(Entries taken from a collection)
━━━
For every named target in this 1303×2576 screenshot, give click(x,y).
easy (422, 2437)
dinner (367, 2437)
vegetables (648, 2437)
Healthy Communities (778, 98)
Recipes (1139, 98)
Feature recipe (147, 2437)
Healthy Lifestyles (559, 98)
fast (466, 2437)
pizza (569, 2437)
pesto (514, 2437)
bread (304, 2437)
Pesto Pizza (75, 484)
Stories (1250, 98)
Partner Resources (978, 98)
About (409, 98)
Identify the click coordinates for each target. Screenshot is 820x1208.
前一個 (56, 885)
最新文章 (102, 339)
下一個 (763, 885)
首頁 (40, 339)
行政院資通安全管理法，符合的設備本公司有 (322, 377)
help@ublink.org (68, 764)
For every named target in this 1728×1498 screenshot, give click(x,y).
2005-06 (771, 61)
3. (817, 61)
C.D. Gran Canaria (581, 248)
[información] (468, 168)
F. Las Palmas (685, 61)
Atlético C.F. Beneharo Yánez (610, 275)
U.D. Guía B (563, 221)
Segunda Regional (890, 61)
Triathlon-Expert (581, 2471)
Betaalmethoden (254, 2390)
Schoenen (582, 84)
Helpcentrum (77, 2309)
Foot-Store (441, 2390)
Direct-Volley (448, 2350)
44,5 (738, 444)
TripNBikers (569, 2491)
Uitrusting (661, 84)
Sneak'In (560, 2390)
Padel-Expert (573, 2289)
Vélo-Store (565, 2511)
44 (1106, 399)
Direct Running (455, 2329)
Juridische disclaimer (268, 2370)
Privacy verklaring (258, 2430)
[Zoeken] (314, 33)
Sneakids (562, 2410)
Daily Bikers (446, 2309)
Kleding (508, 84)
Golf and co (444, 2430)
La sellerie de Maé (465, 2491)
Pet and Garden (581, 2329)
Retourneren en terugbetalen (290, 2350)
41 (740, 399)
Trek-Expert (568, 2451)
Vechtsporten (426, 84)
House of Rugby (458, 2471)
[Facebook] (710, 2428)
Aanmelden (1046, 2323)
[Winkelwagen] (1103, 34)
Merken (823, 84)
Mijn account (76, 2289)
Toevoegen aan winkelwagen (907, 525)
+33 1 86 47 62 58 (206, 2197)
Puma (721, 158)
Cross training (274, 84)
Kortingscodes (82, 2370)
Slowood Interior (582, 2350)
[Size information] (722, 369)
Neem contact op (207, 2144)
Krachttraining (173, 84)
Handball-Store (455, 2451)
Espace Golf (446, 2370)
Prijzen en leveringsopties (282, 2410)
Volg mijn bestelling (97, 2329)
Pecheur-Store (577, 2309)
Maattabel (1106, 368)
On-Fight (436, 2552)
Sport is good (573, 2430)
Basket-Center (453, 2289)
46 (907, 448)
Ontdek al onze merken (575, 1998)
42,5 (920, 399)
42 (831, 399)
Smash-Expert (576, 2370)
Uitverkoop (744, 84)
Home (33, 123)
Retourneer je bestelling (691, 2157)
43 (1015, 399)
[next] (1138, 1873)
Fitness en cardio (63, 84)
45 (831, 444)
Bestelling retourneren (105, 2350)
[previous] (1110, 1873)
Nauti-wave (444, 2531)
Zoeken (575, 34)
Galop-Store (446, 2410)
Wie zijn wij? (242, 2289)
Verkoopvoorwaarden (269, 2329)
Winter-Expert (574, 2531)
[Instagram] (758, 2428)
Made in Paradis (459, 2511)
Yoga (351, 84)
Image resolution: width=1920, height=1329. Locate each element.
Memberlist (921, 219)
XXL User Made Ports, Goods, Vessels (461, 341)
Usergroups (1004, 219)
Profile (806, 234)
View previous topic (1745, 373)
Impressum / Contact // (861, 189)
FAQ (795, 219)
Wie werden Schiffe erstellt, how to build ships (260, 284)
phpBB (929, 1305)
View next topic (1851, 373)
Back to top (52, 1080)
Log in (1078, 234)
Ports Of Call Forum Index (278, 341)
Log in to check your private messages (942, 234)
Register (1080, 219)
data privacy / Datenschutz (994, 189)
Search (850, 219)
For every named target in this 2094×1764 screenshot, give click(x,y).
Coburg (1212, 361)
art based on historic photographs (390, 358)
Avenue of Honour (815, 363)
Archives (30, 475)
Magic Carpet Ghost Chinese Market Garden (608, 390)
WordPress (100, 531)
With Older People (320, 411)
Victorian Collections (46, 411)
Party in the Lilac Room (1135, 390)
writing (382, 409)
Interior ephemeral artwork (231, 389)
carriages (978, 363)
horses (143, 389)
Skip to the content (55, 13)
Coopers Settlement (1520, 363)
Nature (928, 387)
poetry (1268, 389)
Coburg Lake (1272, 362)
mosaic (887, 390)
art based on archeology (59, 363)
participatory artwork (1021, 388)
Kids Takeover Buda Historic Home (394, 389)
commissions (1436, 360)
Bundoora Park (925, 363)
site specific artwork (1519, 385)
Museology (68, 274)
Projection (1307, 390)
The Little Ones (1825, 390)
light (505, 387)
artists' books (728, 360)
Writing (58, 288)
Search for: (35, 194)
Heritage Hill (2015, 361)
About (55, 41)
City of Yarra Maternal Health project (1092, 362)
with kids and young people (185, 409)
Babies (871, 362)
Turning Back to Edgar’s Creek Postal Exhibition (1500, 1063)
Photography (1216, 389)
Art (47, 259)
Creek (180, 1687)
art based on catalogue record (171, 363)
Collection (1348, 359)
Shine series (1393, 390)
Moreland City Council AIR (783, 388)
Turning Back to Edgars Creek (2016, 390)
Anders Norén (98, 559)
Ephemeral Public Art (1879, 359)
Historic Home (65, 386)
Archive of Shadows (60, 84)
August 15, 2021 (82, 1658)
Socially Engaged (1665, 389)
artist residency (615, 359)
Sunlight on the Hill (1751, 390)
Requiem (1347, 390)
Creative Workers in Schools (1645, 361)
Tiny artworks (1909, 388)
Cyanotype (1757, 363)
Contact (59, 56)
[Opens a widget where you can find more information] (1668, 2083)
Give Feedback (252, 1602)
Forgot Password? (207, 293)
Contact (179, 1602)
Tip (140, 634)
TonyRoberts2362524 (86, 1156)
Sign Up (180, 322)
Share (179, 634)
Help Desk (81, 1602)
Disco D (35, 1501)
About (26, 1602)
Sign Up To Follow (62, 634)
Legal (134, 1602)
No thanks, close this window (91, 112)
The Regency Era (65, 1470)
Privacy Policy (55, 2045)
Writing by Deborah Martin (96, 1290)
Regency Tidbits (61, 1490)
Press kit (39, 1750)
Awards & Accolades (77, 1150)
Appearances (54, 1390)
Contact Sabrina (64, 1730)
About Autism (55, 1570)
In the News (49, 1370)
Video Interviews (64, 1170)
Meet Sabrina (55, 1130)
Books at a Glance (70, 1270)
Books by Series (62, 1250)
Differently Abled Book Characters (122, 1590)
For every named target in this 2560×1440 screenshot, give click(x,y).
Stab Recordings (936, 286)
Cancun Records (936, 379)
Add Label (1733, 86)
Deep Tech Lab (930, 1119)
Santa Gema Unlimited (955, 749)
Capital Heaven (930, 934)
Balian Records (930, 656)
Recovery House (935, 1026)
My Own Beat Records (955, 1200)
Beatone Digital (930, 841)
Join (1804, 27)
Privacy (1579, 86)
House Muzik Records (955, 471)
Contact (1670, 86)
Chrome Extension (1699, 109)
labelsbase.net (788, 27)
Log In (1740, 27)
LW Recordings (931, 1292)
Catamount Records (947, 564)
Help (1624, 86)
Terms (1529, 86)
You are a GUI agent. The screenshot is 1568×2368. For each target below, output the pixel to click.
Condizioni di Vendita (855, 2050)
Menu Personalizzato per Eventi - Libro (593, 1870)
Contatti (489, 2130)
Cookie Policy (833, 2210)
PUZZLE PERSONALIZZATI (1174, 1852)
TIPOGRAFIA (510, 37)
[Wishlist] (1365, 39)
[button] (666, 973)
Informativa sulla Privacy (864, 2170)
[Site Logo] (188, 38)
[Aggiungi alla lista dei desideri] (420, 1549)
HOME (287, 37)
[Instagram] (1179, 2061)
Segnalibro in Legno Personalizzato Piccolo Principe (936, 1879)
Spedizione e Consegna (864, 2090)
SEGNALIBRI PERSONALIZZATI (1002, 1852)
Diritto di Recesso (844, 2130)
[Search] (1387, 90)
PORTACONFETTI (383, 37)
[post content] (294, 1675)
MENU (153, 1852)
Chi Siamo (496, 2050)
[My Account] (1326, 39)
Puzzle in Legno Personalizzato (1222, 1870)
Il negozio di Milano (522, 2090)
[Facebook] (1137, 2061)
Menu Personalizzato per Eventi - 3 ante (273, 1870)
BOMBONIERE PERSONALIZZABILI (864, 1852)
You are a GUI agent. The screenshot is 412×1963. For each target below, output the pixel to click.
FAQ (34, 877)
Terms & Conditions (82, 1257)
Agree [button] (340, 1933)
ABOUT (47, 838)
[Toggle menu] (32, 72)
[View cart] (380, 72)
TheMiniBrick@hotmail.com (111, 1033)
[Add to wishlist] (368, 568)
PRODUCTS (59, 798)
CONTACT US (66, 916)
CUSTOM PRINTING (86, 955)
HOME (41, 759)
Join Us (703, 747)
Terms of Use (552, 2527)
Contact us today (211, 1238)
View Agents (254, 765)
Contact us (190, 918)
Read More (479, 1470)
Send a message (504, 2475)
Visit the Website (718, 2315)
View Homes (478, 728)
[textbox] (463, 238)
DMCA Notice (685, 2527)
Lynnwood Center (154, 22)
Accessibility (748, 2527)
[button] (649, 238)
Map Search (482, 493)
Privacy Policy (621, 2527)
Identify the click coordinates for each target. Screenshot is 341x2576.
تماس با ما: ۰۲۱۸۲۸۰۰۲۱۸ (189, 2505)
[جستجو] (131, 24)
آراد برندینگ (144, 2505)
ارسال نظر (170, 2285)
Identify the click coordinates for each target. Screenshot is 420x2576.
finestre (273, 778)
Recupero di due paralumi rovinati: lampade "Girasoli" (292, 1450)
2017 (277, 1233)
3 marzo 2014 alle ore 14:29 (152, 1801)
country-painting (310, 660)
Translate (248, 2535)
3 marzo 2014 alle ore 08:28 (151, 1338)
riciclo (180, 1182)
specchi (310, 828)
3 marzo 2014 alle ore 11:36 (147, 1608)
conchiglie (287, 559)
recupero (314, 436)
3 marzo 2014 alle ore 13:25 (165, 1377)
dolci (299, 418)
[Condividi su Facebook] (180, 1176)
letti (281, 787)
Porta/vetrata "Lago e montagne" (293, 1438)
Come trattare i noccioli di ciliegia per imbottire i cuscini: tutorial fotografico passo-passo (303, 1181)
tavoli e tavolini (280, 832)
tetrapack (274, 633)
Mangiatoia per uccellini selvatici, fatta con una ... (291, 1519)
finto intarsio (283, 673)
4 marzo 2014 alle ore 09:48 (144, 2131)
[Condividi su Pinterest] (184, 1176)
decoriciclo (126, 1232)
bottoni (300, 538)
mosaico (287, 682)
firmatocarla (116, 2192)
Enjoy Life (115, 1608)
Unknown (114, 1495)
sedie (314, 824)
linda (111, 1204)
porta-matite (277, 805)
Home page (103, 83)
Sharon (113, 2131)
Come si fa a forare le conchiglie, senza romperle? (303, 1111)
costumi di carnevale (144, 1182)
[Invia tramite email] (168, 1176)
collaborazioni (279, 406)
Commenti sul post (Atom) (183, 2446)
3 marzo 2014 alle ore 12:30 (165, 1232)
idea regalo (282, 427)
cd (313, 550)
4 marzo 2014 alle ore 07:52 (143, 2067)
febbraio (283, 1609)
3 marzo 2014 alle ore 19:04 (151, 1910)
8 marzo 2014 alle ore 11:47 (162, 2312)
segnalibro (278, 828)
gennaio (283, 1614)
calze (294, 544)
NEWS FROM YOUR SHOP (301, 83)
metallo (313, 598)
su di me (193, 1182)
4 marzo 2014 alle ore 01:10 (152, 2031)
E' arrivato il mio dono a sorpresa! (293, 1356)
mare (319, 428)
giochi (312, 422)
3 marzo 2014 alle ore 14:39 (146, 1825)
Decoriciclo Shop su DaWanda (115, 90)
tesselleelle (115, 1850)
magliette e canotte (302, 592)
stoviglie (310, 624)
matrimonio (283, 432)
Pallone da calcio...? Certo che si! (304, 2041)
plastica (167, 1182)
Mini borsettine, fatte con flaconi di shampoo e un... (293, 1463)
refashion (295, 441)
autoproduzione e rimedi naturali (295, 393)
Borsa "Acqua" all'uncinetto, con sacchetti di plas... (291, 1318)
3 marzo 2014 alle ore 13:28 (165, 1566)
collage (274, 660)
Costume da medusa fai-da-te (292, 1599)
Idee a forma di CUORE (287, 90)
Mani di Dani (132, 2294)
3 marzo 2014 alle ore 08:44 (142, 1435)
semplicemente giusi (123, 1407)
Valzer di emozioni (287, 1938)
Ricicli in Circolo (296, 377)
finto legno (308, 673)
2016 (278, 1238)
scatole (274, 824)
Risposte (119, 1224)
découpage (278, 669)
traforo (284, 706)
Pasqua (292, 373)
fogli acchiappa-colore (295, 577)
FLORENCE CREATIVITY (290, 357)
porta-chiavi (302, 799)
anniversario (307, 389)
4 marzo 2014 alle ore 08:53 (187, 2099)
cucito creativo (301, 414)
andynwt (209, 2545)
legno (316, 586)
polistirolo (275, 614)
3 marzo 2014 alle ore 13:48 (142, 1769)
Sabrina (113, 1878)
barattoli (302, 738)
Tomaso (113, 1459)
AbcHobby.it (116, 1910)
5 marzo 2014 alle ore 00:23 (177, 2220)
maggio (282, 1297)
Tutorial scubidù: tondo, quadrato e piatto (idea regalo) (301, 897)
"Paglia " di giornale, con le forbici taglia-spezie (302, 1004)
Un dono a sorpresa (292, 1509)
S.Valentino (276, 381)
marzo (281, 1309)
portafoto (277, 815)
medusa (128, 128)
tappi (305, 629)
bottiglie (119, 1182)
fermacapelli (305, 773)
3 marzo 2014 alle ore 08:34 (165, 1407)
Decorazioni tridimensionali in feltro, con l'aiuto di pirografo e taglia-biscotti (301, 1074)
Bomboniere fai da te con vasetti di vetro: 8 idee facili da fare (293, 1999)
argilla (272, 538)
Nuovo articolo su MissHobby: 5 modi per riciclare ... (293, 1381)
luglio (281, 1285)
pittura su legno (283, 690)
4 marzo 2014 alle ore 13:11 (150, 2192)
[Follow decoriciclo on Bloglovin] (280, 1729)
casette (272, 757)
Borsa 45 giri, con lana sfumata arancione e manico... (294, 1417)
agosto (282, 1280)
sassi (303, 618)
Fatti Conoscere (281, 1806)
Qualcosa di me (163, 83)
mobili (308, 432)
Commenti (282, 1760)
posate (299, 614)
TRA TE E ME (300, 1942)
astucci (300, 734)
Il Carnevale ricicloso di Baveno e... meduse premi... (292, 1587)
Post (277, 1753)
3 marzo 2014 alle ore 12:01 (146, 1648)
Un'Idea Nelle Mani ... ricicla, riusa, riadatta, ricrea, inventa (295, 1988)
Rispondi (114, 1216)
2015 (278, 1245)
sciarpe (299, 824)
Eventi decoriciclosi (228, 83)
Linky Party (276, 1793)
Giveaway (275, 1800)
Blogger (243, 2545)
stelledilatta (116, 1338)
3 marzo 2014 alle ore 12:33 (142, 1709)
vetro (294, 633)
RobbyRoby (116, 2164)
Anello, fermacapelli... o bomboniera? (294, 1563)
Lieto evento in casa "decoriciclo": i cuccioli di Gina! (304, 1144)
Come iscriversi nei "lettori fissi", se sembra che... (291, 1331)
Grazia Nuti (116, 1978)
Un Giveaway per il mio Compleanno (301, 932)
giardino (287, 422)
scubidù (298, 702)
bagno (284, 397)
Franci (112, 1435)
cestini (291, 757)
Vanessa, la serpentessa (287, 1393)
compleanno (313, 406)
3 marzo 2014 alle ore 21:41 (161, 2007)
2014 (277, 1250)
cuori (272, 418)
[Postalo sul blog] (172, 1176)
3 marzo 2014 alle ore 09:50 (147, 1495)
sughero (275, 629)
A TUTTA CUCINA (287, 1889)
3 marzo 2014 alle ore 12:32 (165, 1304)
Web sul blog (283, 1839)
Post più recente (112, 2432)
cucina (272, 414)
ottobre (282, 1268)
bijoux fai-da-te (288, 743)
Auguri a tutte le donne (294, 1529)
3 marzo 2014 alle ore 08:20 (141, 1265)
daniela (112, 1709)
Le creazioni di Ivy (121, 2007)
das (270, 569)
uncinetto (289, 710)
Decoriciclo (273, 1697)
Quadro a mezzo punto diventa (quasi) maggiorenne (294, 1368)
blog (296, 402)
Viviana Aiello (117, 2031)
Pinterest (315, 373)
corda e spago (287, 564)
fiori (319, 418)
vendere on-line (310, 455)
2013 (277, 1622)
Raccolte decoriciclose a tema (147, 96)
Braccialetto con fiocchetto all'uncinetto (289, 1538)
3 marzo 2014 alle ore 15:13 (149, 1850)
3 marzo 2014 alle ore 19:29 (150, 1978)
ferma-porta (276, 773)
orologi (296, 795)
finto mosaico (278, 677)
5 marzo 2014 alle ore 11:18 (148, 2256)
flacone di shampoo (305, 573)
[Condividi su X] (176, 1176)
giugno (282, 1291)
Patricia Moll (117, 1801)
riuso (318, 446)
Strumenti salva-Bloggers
━━━
▶ **Problem to work on**
Return exactly the lines above from the line that has "PORTACONFETTI (383, 37)" through the line that has "Join Us (703, 747)", inclusive, and nothing else.

▶ **Answer to this exercise**
PORTACONFETTI (383, 37)
[post content] (294, 1675)
MENU (153, 1852)
Chi Siamo (496, 2050)
[My Account] (1326, 39)
Puzzle in Legno Personalizzato (1222, 1870)
Il negozio di Milano (522, 2090)
[Facebook] (1137, 2061)
Menu Personalizzato per Eventi - 3 ante (273, 1870)
BOMBONIERE PERSONALIZZABILI (864, 1852)
You are a GUI agent. The screenshot is 412×1963. For each target below, output the pixel to click.
FAQ (34, 877)
Terms & Conditions (82, 1257)
Agree [button] (340, 1933)
ABOUT (47, 838)
[Toggle menu] (32, 72)
[View cart] (380, 72)
TheMiniBrick@hotmail.com (111, 1033)
[Add to wishlist] (368, 568)
PRODUCTS (59, 798)
CONTACT US (66, 916)
CUSTOM PRINTING (86, 955)
HOME (41, 759)
Join Us (703, 747)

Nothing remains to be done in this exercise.